WHAT THE TASK ASKS:
Count the lines in the listing below that contain the word "Viewport", matching case exactly. Reply with the number alone.
start THE RECORDS
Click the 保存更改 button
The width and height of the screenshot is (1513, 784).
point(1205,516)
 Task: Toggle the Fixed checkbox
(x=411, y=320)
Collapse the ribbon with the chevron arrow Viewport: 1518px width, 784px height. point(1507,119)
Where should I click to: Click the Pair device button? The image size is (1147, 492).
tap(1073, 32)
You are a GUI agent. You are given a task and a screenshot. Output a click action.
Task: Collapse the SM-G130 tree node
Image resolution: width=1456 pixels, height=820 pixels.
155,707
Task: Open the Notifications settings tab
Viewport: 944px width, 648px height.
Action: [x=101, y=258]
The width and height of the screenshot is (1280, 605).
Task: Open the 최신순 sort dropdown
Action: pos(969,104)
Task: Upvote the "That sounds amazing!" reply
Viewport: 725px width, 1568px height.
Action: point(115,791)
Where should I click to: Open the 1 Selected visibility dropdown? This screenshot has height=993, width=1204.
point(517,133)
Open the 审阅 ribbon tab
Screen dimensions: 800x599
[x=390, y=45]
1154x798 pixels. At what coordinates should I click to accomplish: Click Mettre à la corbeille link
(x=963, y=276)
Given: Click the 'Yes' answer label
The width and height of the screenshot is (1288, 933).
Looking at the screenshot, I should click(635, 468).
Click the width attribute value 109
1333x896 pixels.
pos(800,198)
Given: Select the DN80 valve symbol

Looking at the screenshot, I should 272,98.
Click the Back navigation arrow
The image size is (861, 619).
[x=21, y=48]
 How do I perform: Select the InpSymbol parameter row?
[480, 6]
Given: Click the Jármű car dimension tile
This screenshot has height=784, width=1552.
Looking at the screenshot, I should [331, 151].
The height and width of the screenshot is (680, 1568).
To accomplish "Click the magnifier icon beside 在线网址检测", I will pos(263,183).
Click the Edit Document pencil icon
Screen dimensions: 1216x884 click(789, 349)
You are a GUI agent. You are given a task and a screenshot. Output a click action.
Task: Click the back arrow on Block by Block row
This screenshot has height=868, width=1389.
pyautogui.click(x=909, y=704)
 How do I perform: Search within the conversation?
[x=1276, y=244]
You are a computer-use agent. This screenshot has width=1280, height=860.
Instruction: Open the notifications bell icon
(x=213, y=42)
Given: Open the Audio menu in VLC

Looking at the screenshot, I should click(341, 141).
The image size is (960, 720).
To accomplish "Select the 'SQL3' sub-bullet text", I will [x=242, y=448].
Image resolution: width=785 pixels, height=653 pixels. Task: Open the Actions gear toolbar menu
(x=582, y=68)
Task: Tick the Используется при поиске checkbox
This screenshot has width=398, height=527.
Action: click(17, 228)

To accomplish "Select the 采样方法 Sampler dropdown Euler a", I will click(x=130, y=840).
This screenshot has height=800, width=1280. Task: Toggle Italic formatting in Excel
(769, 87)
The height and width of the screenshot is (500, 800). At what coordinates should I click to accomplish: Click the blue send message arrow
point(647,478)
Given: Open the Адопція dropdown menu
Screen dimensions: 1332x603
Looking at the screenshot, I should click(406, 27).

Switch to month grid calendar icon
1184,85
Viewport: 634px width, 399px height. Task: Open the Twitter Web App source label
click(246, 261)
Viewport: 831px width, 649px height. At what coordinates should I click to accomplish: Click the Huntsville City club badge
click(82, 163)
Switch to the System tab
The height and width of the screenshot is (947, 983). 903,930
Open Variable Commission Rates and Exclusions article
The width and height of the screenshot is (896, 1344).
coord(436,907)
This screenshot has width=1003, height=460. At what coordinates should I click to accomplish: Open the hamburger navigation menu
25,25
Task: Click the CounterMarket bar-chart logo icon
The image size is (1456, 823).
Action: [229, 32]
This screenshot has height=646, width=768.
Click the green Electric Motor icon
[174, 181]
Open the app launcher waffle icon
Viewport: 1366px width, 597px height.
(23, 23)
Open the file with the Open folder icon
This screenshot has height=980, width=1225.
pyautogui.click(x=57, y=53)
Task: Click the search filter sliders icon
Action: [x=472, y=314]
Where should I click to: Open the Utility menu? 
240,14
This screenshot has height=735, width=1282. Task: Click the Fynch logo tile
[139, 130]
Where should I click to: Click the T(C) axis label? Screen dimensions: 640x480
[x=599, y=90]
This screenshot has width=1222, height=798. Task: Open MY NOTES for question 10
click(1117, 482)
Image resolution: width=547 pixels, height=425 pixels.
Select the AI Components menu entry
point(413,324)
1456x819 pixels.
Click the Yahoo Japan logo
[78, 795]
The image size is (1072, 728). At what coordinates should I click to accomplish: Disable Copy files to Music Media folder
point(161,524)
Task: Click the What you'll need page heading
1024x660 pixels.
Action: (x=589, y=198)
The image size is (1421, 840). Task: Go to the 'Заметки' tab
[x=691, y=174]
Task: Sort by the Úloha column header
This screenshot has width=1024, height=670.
end THE RECORDS
EXPECTED ANSWER:
6